RAF Honington Suffolk
Built in 1937 for the RAF as a heavy bomber station, flying Wellingtons and in 1942 handed to USAAF flying B-17, B-25 and Mustang fighters.
In 1946 it reverted to the RAF for transport use and played a major part in the Berlin Airlift.
In 1955 Canberra’s were flown in the Suez crisis, while 1956 it became a V bomber base. In August 1982, it became the world's first Panavia Tornado GR1 squadron. The aircraft were equipped with WE.177 nuclear laydown bombs.
In June 1983 two RAF police officers spotted a man dressed in Second World War flying kit smoking a cigarette between two barbed wire fences. When they challenged him, he turned away, walked through one of the fences, and faded away. It may be connected with a local story report that a USAAF bomber exploded on take-off during the war, and one of the crew's bodies was never found.
Hope - Aston Lane, Derbyshire near the railway bridge,
In April 1995 a man watched a totally silent aircraft fly past him, a mere 50ft above the ground, before it dived behind a hill. Expecting to find the crash site, he investigated but found nothing there.
RAF Hornchurch Essex
Known in 1915 as Sutton’s Farm during the Great War. They flew BE12, Sopwith 1½ Strutter, Sopwith Pup, FE2, Bristol Fighter, SE5a and Sopwith Camel, to successfully attack Zeppelins using mixed incendiary ammunition.

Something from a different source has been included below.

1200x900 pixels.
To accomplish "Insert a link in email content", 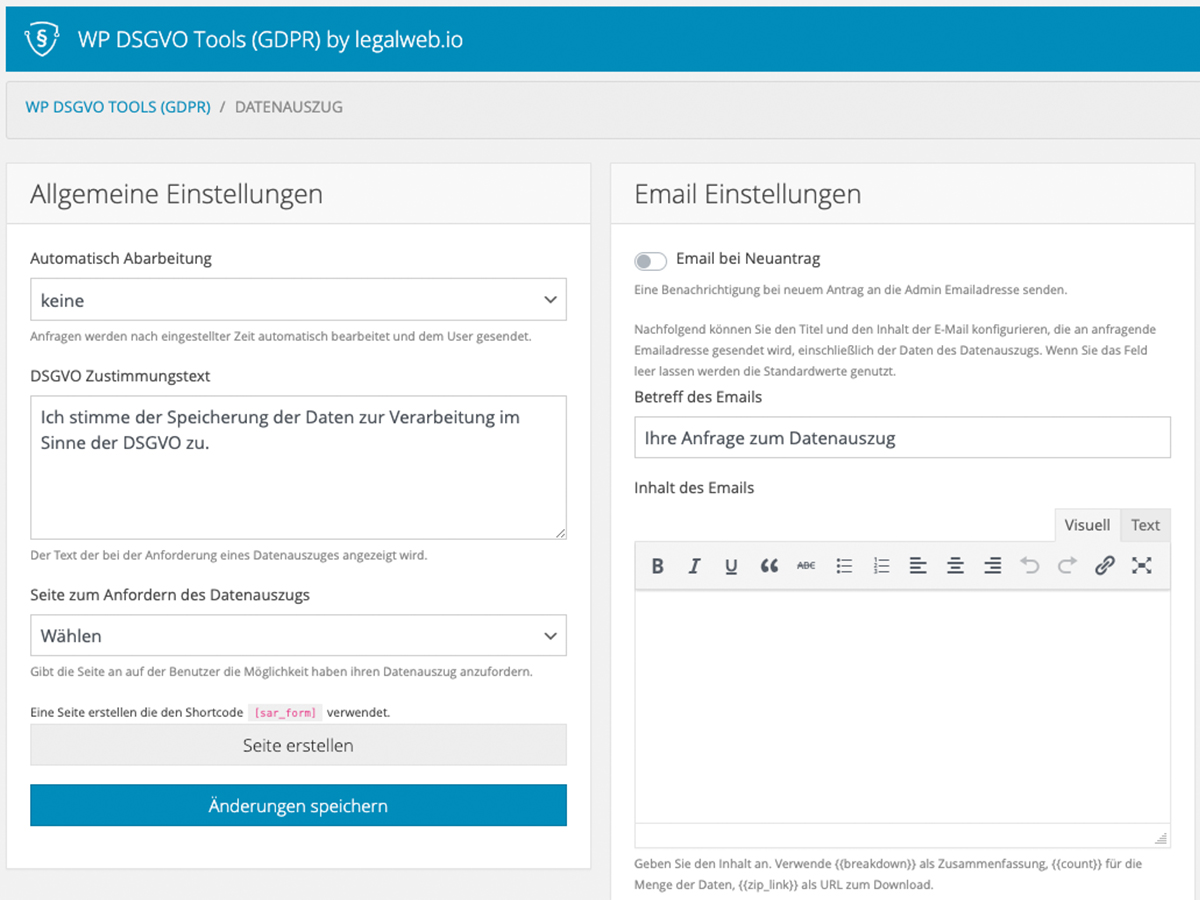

Rebuilt as a fighter station in 1928 it later became a very busy front line fighter base during the Battle of Britain and the rest of WW2. They flew mainly Spitfires but also a squadron of Bristol Beaufighter Mk 1F. Closed in 1962.
In 1970 a witness reported hearing schoolchildren playing on the disused site, although it was late at night, and seeing pilots walking around the area.
RAF Kelstern Lincolnshire
Opened in 1917 as a zeppelin hunting base. Closed in 1919, reopened September 1943 as a heavy bomber base flying Lancaster bombers and closed again May 1945.

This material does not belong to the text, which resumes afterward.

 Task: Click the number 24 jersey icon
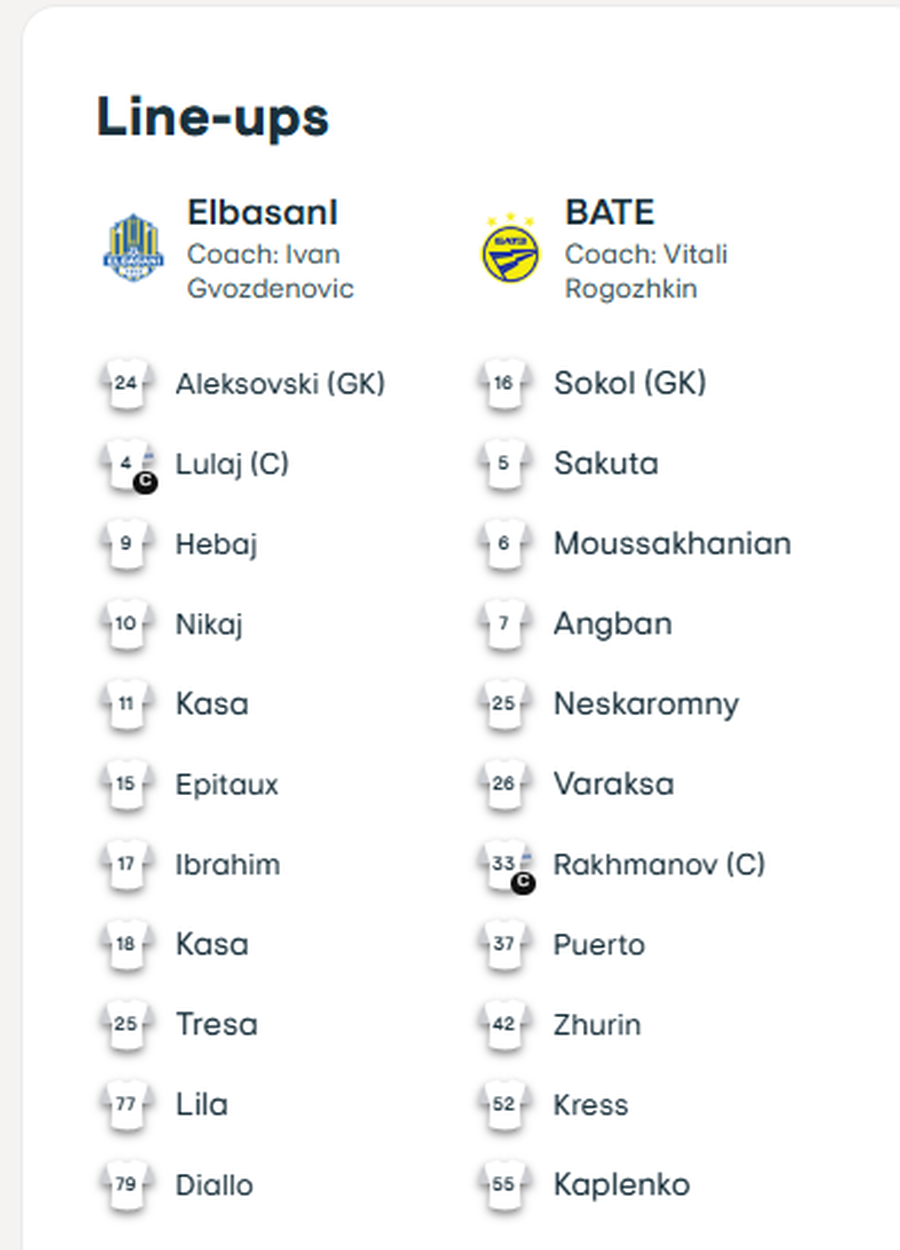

In 1983 man dressed in an old RAF uniform tries to hitch a lift to the now ruined airbase. There are also reports of the sounds of an old aircraft in the skies and along the former runways.
RAF Kirton in Lindsey Lincolnshire
Started life as RFC Kirton in Lindsey in 1916 and closed in 1919.
Rebuilt in the late 1930s and opened in 1940 as a fighter station with American, Polish, Australian, New Zealand and Canadian squadrons.
There are reports of phantom screams of pain which are thought to date from an air raid which killed many French pilots (I have no records of French squadrons operating here but this may have been French Canadian voices)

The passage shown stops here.